In a final postscript to the story behind the acquisition of the Calvert Papers, the society sponsored another excursion to England in July of 1889 in a last ditch attempt to recover the missing portion of the Calvert papers buried in Colonel Harford’s yard. Meeting with the Colonel Harford, MdHS member Julian LeRoy White discovered that Harford had originally directed his butler to burn the documents, but he had buried them instead. With the aid of two of Harford’s workmen and the butler, White began the excavation:

“We dug all that day through all that part of the heap which might possibly, according to the butler, contain the Papers . . . We went down to water almost, and found nothing except some enormous worms . . . almost the size of small eels . . . If there were papers there the damp could not have failed to destroy them.”
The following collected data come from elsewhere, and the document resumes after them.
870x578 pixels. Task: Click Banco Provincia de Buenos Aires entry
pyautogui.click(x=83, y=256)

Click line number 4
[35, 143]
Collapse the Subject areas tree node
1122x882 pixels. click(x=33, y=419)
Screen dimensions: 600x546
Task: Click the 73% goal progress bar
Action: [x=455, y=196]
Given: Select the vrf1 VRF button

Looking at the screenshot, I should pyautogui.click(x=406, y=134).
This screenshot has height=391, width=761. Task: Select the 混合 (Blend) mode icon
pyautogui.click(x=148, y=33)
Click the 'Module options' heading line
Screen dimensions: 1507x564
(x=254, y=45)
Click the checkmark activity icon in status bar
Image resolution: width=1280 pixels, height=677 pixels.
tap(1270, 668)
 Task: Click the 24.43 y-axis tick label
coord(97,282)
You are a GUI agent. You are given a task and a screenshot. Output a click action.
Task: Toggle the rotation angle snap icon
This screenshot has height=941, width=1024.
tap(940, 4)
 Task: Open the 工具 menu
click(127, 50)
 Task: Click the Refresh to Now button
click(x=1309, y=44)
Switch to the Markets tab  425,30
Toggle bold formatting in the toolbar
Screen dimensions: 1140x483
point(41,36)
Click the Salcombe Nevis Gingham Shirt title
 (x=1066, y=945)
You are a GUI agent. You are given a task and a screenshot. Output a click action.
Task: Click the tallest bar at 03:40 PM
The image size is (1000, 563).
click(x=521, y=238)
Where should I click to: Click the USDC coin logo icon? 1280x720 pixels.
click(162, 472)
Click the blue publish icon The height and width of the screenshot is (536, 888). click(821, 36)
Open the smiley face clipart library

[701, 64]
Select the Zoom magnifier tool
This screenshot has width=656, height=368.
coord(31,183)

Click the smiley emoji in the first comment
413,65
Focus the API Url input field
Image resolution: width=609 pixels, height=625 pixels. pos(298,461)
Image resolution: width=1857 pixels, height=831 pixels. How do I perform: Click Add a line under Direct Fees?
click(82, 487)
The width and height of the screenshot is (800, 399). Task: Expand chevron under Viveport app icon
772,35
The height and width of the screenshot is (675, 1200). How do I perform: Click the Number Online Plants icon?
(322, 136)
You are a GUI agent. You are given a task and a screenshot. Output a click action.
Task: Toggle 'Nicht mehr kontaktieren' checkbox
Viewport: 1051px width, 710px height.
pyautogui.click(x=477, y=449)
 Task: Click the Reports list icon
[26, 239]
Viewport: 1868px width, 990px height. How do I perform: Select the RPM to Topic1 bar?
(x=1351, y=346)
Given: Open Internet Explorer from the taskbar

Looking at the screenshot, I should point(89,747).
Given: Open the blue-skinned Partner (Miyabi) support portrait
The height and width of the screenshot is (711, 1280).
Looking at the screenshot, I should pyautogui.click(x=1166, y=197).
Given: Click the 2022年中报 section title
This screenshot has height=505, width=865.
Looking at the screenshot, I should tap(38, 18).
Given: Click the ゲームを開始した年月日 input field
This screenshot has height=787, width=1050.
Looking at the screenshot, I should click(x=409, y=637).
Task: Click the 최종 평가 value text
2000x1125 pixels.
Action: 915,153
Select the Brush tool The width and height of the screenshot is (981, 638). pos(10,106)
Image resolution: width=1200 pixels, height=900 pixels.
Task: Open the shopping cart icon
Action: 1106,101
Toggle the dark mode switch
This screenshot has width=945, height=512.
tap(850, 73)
Marylanders may lament the loss of a portion of the Calvert papers to the worms, but it should be noted that much care has been put into the stewardship of the extant collection in the 127 years since their arrival. The papers have been arranged, described, conserved, and then microfilmed in 1972. Though much work has been done with this collection our query into the provenance of the Father White letter reminded us how much work can still be done. Take some comfort in the fact that the continued metaphoric excavation of the remaining documents will prove to be fruitful. (Eben Dennis and Damon Talbot)

This article originally appeared in the Winter 2014 issue of the MdHS News.

Sources and further reading:

A Brief History of the Mason Dixon Line.

Anderson, Patricia Dockman, “A History of the Maryland Historical Society, 1844-2006,” Maryland Historical Magazine, Volume 101, No. 4 (Winter 2006).

Andrew White, Apostle of Maryland.

Ellis, Donna M. and Karen A. Stuart, The Calvert Papers: Calendar and Guide to the Microfilm Edition (The Maryland Historical Society: Baltimore, 1989)

MHS Fund Publications, The Calvert Papers, 1888-1889.

MS 174, Calvert Papers, 1621-1775.

MS 174.1, Calvert Papers (additonal), 1633-1638.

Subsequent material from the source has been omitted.